### TASK STATEMENT
Take the line that holds "Open 已收集个人信息清单 link" and every line after it to the end of the entries, and repeat them exactly without the pictures.

====

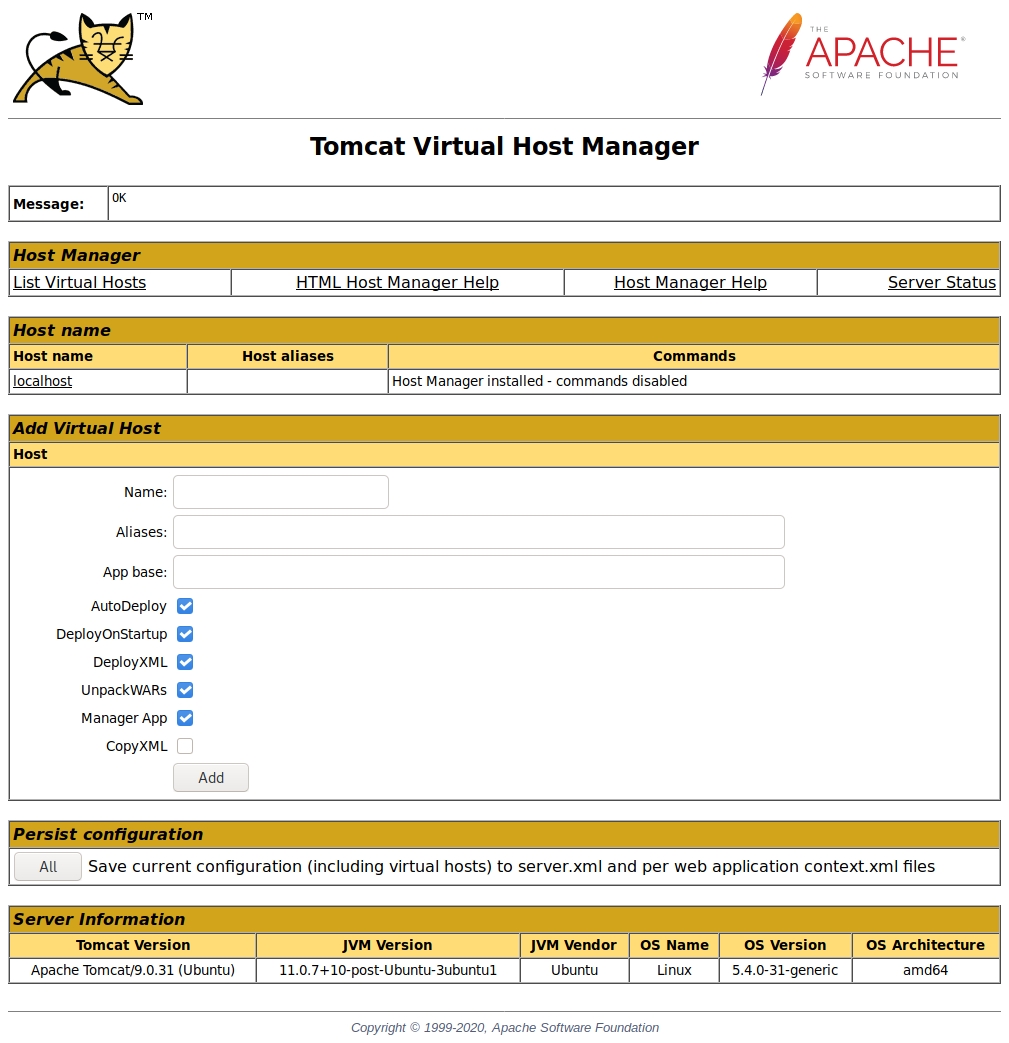Open the Host Manager Help link

[690, 283]
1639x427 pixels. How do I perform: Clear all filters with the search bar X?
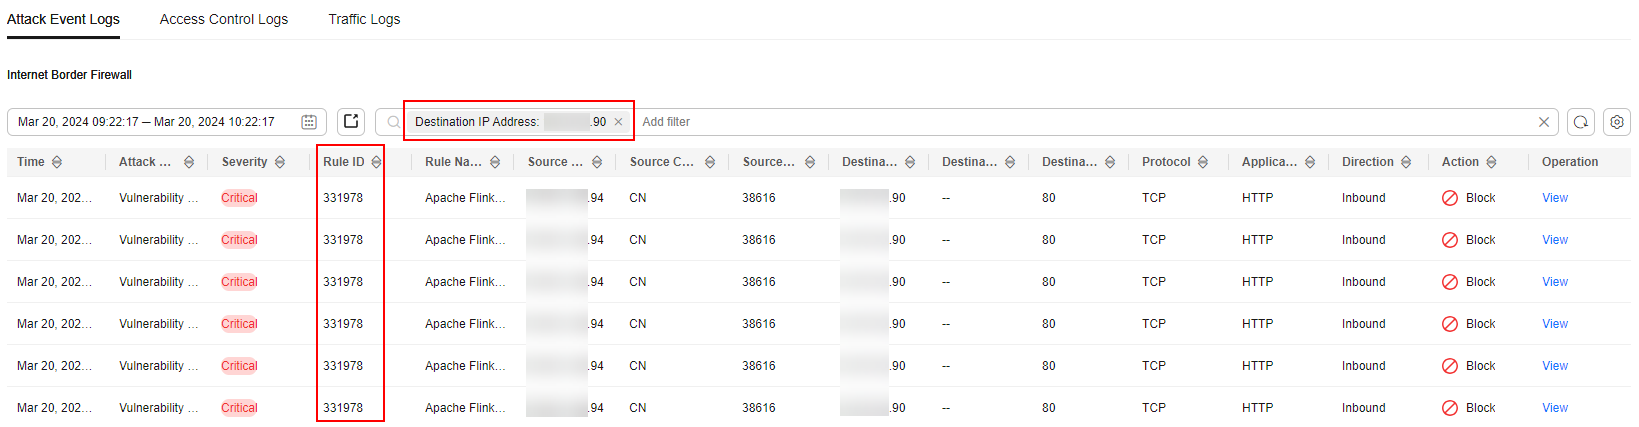pyautogui.click(x=1544, y=122)
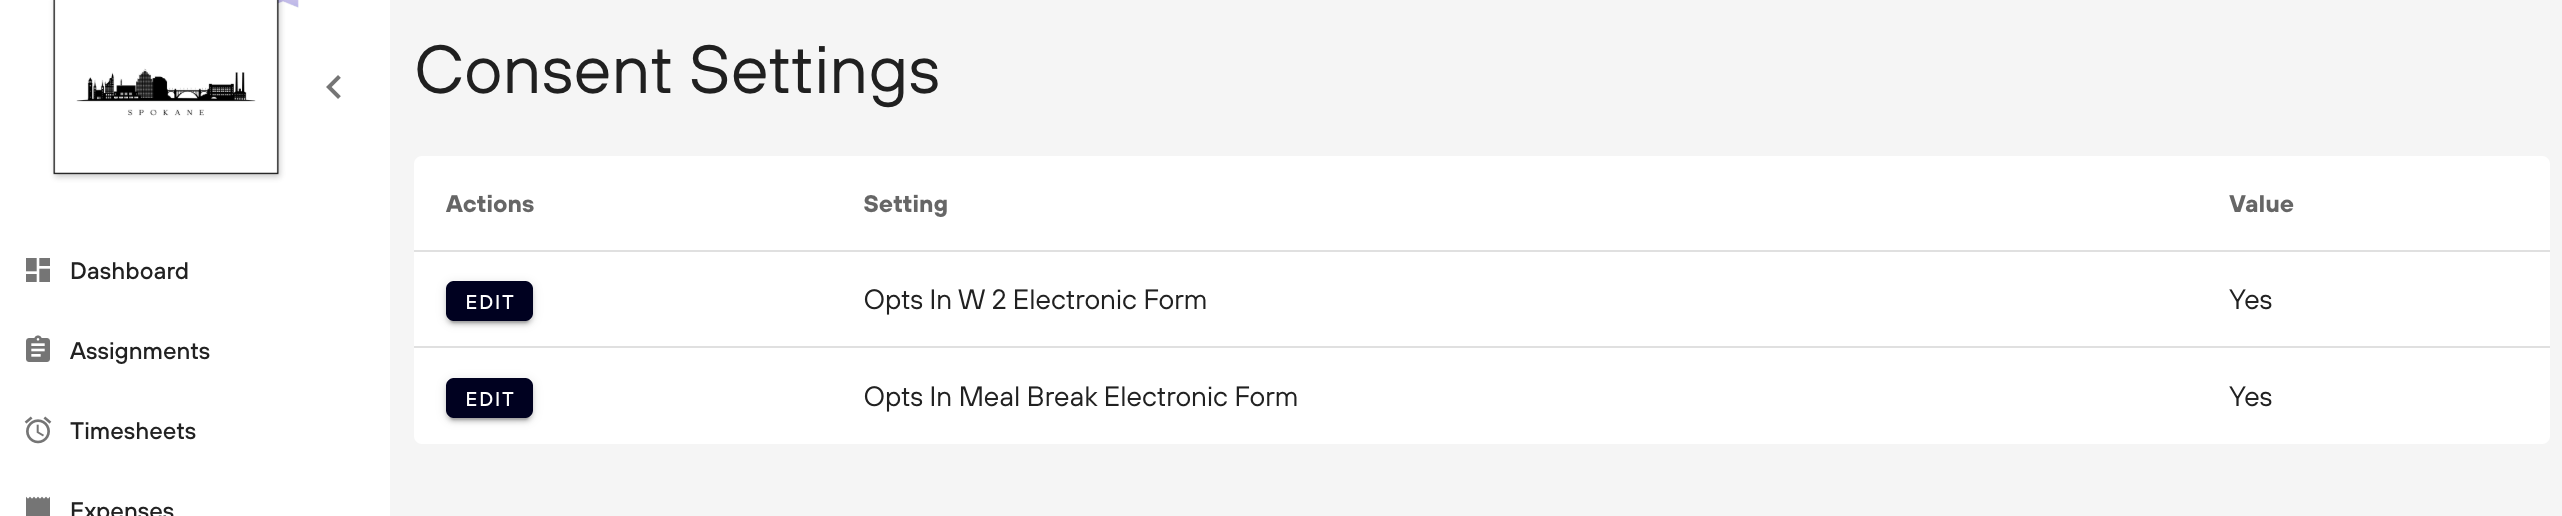Go to the Assignments page

140,351

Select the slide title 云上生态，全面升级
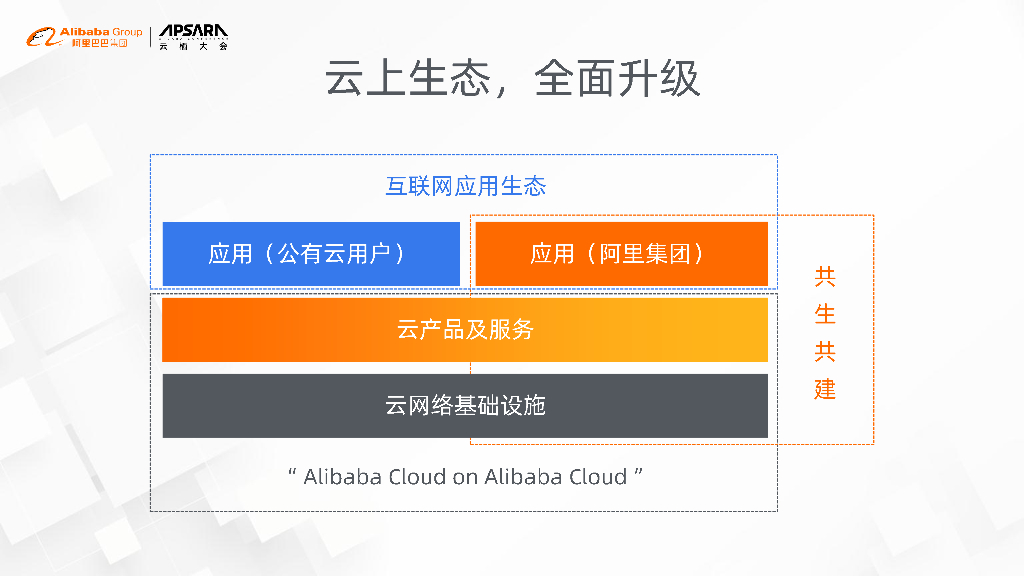pyautogui.click(x=512, y=79)
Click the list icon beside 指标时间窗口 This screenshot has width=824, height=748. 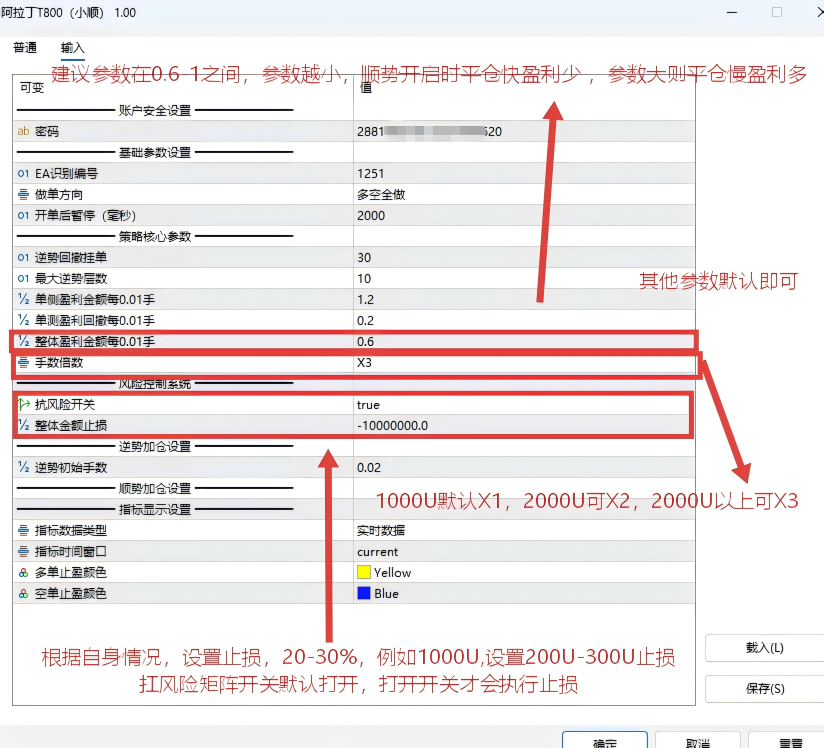pyautogui.click(x=21, y=551)
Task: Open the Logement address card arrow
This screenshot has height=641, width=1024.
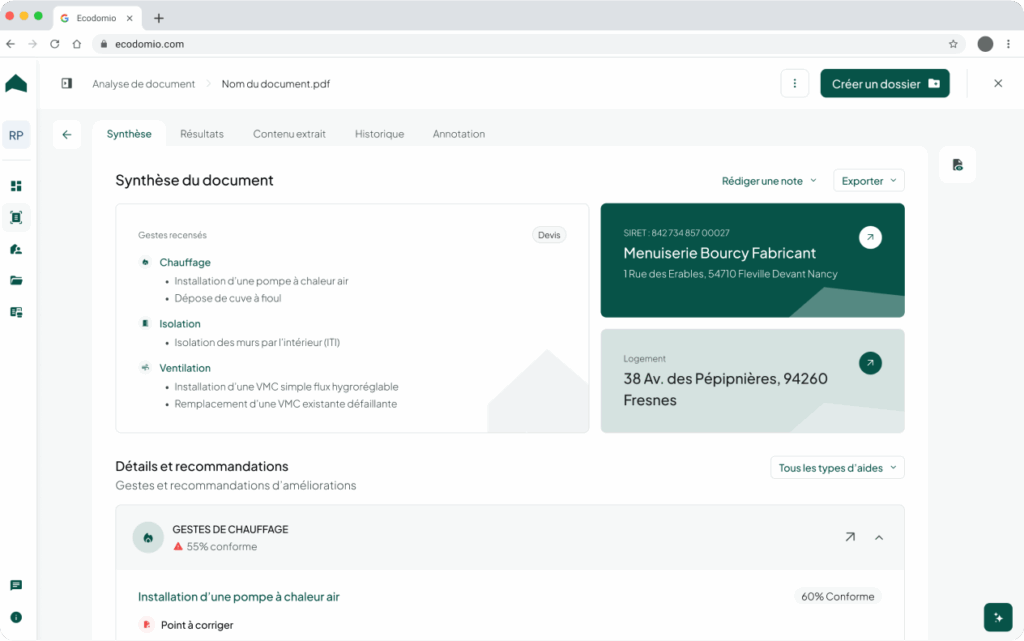Action: click(870, 363)
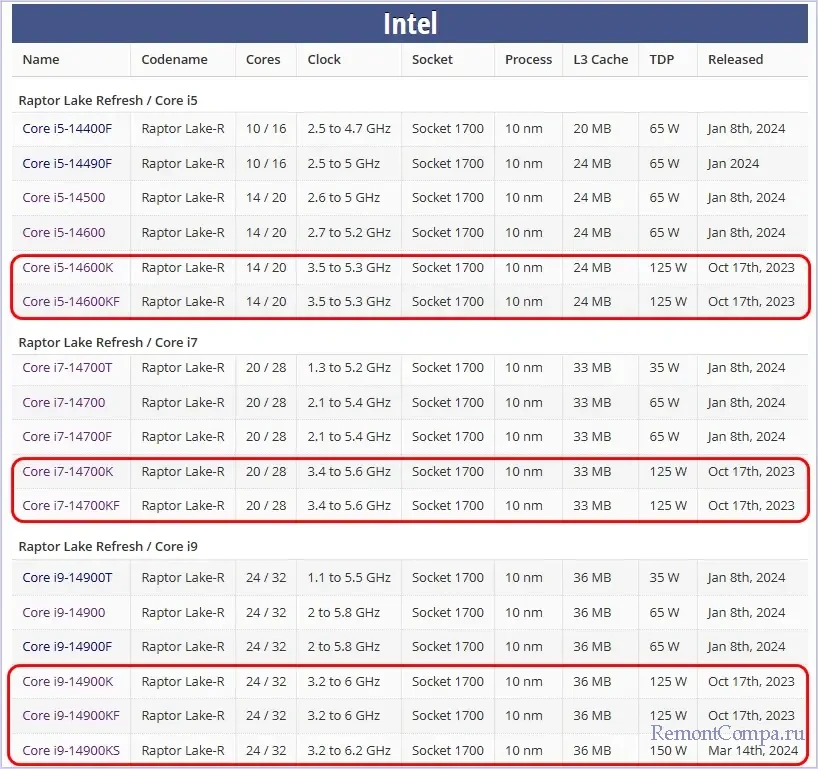
Task: Click the Core i5-14490F link
Action: [x=67, y=163]
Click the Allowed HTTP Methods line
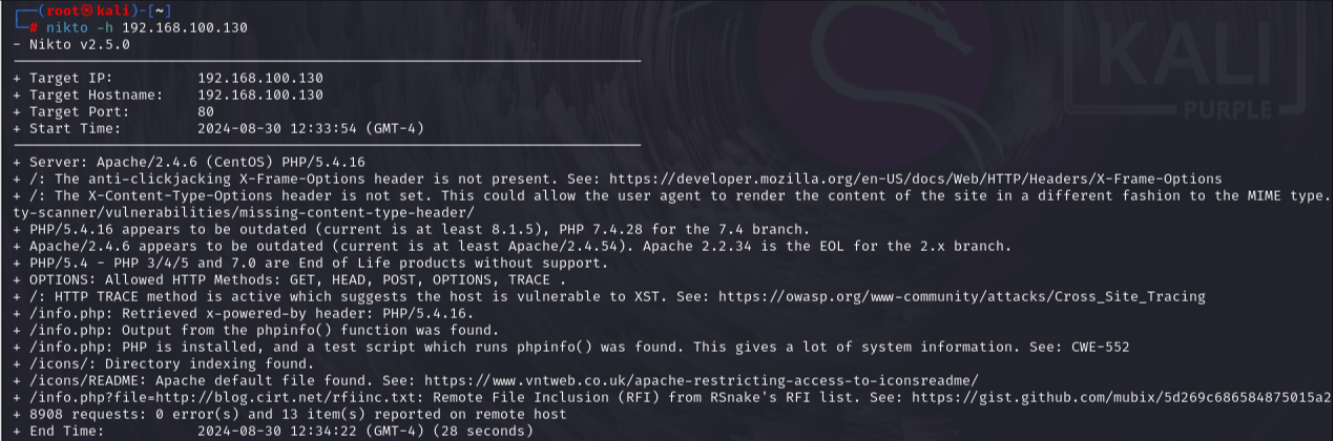This screenshot has width=1333, height=441. (290, 280)
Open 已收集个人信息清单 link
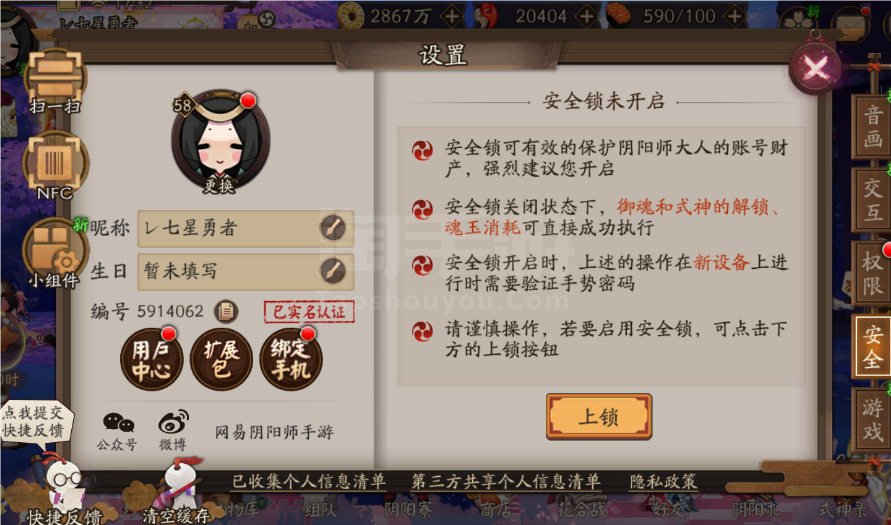 309,482
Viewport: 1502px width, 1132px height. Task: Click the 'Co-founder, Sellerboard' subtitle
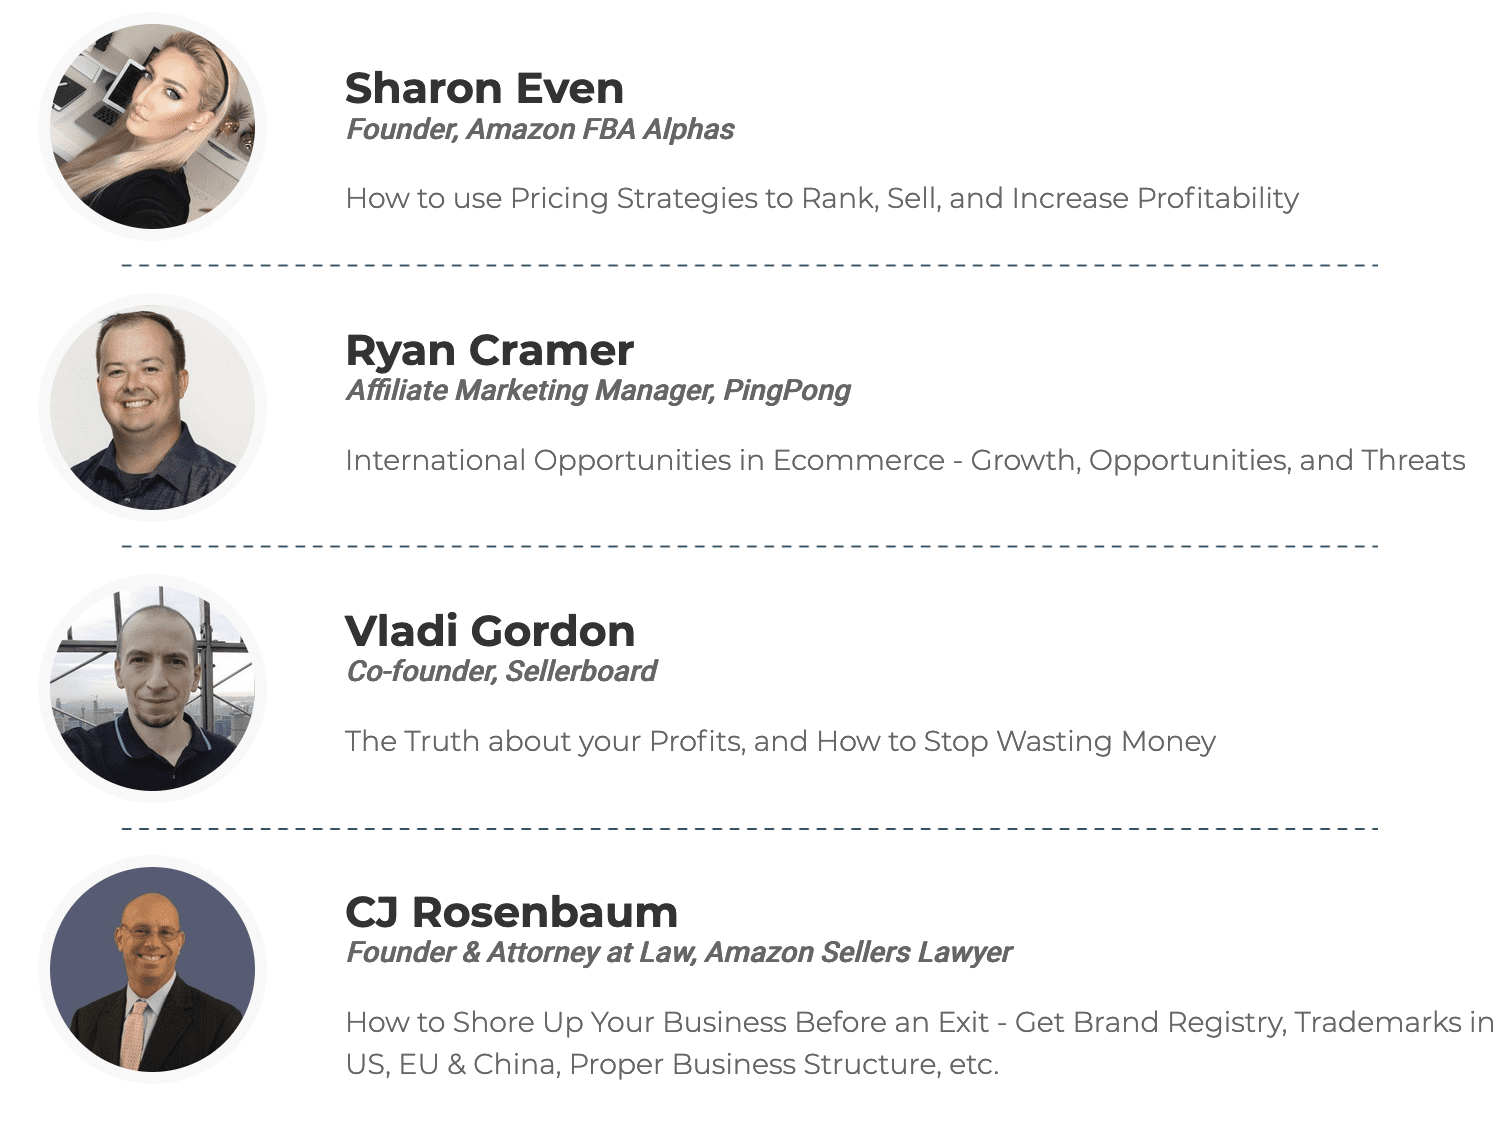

====

### SOLVED PROBLEM
Open 已收集个人信息清单 link
 309,482
Viewport: 1502px width, 1132px height. Task: Click the 'Co-founder, Sellerboard' subtitle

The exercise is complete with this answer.